Is it even possible for a government to default on its local currency debt?
Yes, it’s rare, but it does happen. Governments can just print money to cover their debt payments, or they can get the central bank to hoover up bonds as the Japanese central bank has done over the last few years. The problem with the first is that it tends to lead to high inflation, the problem with the second is that it will lead to artificially low interest rates, weakening the currency and ultimately to inflation. In this paper, the authors point out that defaulting on local currency debt does happen, but often due to reasons other than the size of the local currency debt. Local currency defaults often occur as governments try “to curtail black markets”.
The black ships are coming back…
Now, let’s measure a stock against a stock. To keep buying domestic debt, there needs to be a pile of domestic savings available to cover it. Currently household savings available for buying government bonds are about 1660 trillion yen2 and the current total net government debt is around 937 trillion yen3. With some corporate savings thrown in, there’s currently enough savings to buy the debt nearly twice over.

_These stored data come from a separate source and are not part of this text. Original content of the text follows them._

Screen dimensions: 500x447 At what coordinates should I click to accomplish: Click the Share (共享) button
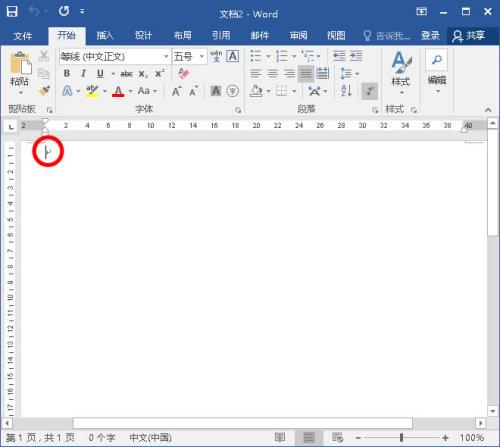point(469,35)
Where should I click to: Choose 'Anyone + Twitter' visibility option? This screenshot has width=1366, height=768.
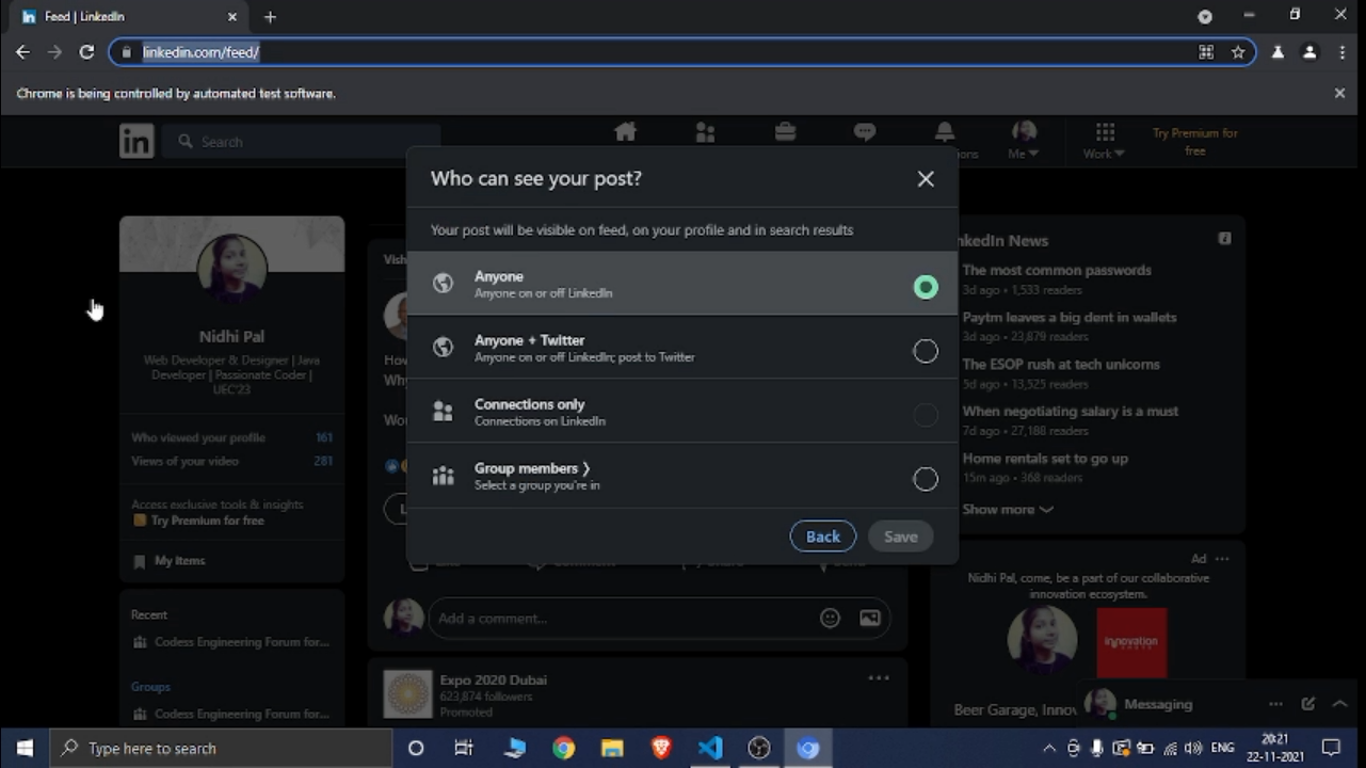[x=925, y=351]
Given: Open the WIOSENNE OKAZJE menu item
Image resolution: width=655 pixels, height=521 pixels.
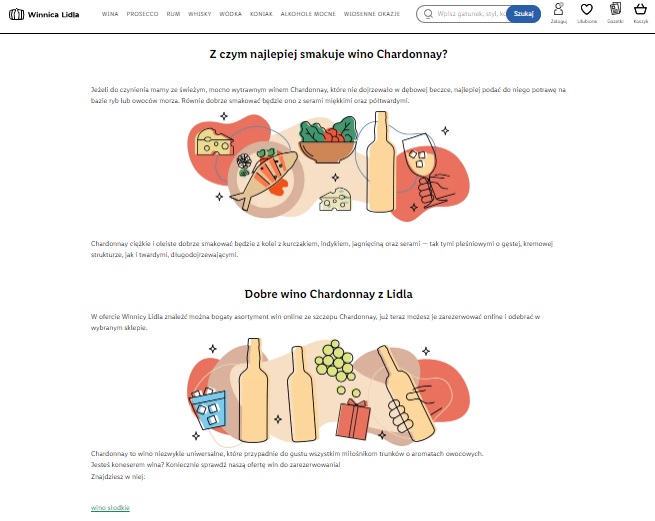Looking at the screenshot, I should pos(372,14).
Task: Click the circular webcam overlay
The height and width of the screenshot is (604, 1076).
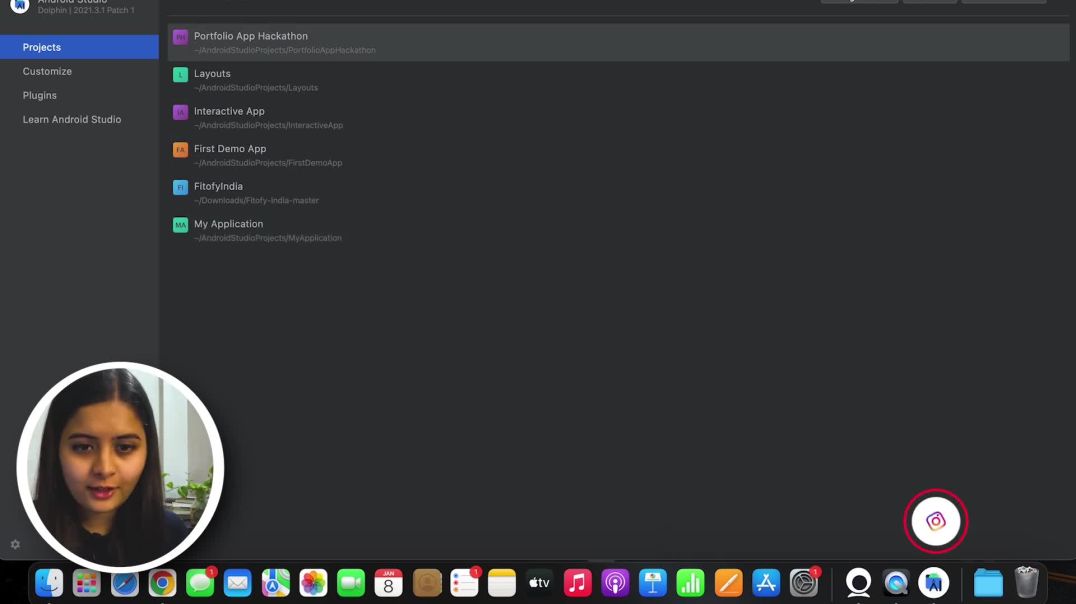Action: 121,462
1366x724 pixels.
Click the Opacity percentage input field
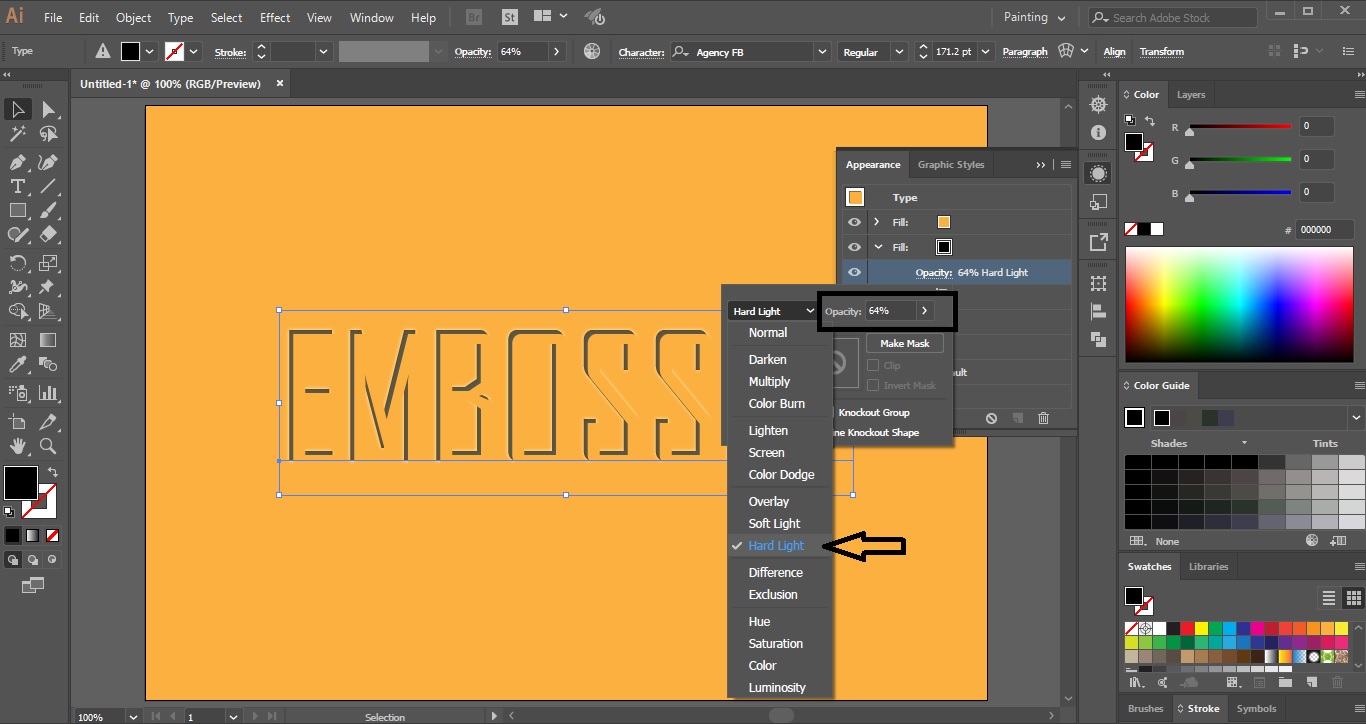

So, no problem, right? Not so fast. With a household savings rate currently around the zero mark, the pile of savings is unlikely to increase. At the same time, with negative interest rates, domestic savers are more likely to invest in stocks rather than anything that directly or indirectly invests in government bonds. The recent popularity of NISA products that invest in domestic and overseas stock markets reflect this. The Bank of Japan is also reducing its purchases of government bonds, and who does the Ministry of Finance want to step in to replace it? Foreign investors, who are likely to demand a higher interest rate.4 Currently, foreign investors make up 13.5 percent of the holders of JGBs (Japanese Government Bonds). This has risen from 9.2 percent in 2014.5
While the amount of domestic savings available to cover the domestic debt is unlikely to increase, the amount of government debt is likely to keep rising. Japan seems unable to keep its deficit below 6 percent of GDP in the long run, see this chart below from Richard Katz’s Substack:
Between 2013 and 2023, Japan’s net government debt rose from 130 percent of GDP to 158.5 percent of GDP. If this trend continues, we end up with the situation below:
By the mid to late 2040s, the amount of domestic savings no longer covers the debt, and either the BOJ will be back to buying bonds, or foreign investors will have to buy all the new debt. At this point, real interest rates will surely be higher than the growth rate, and this will be the crisis point for Japan.
So, relax, we’ve got about twenty years yet.
The primary balance is government revenue minus government expenditure not including interest payments.
https://www.statista.com/statistics/1237816/japan-quarterly-household-financial-assets-by-type/
158.5% of GDP of 591.4 trillion yen
Japan taps brokerages to market JGBs abroad as BOJ steps back - Nikkei Asia
https://www.statista.com/statistics/1169938/japan-ratio-of-japanese-government-bonds-held-by-foreign-investors/
You just gave me a headache.
While this was a bit technical for me, it is somewhat reassuring -- at least for the next 20 years.
In your estimates of government spending in the future, did you allow for a steady increase (e.g., to cover the ongoing costs of caring for all the elderly and beefing up the defense budget to counter China and North Korea)? If so, have you accounted for any dramatic increases, e.g., as part of a sensitivity analysis? How do such contingencies affect your long-term outlook?